## Task item
List every section heading in the essay on living with MS below, in the order they appear, leaving out the title.

## Document passage
──────────

Declaration of Dependence
As the sands of time trickle down the hourglass of my life with MS, I find myself in an extremely unpalatable situation. Now close to twenty years diagnosed (but likely having the disease much longer than that), my greatest difficulty is not the individual symptoms that I deal with on a daily basis, but rather, the net effect they conspire to create: an ever-increasing lack of independence. As of writing this, I’m approaching my 42nd birthday, and I’m left with the realization that, more and more, I have to rely on others so that I can exist.
This isn’t true for all of us
Multiple sclerosis is a disease that affects everyone differently. You’ve no doubt heard that before, but it bears repeating again. I am the product of many years fighting the disease, much of it with inadequate medication. With the scientific advances of recent years, those newly diagnosed will likely not be in my position. Still, there are many like me, whose bodies have been worn down by this illness. With that, we’ve had abilities stripped from us slowly over time.
What you don’t see
If you saw me out and about, you might think that there is nothing wrong with me. However, what you don’t see is that I didn’t get there on my own. I relied on someone else to transport me, as I’ve long since given up driving because of my illness. You probably don’t notice that I’m sitting or leaning against something because standing on my own can be difficult. I’m well-nourished, but you can’t tell that I needed someone else to buy groceries for me because not only is that process difficult due to my inability to drive, but because it’s also extremely fatiguing and cognitively difficult.
Ensuring that I have the help I need
Yep, I may look perfectly fine on the outside, but I am forced to live with a roommate, not only because disability doesn’t pay enough for me to have a place of my own place, but because I simply can’t handle the upkeep. I can’t mow the lawn, cleaning up around the house is difficult, making my own meals can be challenging as well. I might be able to do any of the common household tasks once, but it would be enough to exhaust my body for days (everything is SO exhausting). Everything I do needs to be planned out, not only to maximize my abilities and minimize my downtime, but to ensure that I have the help I need to get through life.
Life is good*
For the most part, my life is pretty good. I put an asterisk on that though, because I eventually begin to consider how dependent I am on others. When I start thinking about my situation, it can be extremely depressing. I lived alone for much of my adult life, and I enjoyed it. I was extremely independent for such a long time, and when I look at my life now, it feels downright depressing. While my life is good, I know that it wouldn’t be if I didn’t have help. I either have to rely on friends or pay for the help I need (again, not easy when you are on disability). Relying on friends takes a toll; it leaves me feeling like a burden and unable to repay the favors. It doesn’t matter how happy they are to help, I still can’t escape how bad it makes me feel.
Living your best life
Despite some of the logistical and mental nightmares I have with this dependent life, I’m doing the best I can. While I feel like I am a burden and an inconvenience at times, I’m doing what I need to live. I know I can’t exactly repay everyone who helps me, but I try to earn it by being the best I can be: by being a good friend, being someone they can count on (even if it’s not physically), and by being a decent human being. It’s very hard for me to admit how dependent I am on others, particularly to myself.
I’m doing the best I can
I get by remembering that life doesn’t go according to plan, and when that plan gets thrown away, you have to either adapt or give up. I choose to adapt and do the best I can. Yes, I get frustrated at times – anyone in my situation would – but that’s OK, as long as I get back up and do the best I can. So yes, I’ve become extremely dependent on others. While that can get me down at times, it hasn’t stopped me from living and it shouldn’t stop you either.

──────────

## Exercise data
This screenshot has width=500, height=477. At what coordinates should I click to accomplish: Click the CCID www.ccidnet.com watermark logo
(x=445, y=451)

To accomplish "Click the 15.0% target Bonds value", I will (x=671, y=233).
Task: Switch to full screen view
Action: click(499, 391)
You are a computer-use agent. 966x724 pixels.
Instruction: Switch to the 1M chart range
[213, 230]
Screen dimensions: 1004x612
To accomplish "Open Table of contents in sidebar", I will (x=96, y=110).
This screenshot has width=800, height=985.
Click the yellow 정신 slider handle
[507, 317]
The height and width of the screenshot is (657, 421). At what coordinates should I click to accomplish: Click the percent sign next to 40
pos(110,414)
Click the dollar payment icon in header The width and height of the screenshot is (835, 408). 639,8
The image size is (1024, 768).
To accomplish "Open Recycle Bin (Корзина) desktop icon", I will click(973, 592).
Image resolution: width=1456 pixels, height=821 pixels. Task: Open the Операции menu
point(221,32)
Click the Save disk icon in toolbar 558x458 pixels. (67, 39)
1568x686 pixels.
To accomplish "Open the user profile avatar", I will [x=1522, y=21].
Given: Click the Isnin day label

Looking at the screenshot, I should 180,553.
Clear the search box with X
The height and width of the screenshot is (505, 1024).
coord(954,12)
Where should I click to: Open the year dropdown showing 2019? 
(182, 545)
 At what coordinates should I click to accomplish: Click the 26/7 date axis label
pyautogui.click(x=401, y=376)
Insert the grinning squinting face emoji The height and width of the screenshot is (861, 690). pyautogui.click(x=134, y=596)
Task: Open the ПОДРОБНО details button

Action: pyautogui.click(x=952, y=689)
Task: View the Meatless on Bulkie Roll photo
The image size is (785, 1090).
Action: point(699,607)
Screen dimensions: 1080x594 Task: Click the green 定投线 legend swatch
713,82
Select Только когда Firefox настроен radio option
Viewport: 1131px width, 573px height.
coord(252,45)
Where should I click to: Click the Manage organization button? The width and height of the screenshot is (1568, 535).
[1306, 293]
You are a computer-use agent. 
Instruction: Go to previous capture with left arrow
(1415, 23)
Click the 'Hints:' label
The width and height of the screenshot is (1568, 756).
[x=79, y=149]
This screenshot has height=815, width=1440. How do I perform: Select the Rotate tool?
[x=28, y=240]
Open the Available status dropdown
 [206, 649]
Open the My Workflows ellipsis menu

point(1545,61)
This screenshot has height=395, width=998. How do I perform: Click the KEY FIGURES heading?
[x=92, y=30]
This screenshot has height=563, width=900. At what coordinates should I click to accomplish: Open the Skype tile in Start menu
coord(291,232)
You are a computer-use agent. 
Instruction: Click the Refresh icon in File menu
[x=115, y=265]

──────────

## Written answer
1. This isn’t true for all of us
2. What you don’t see
3. Ensuring that I have the help I need
4. Life is good*
5. Living your best life
6. I’m doing the best I can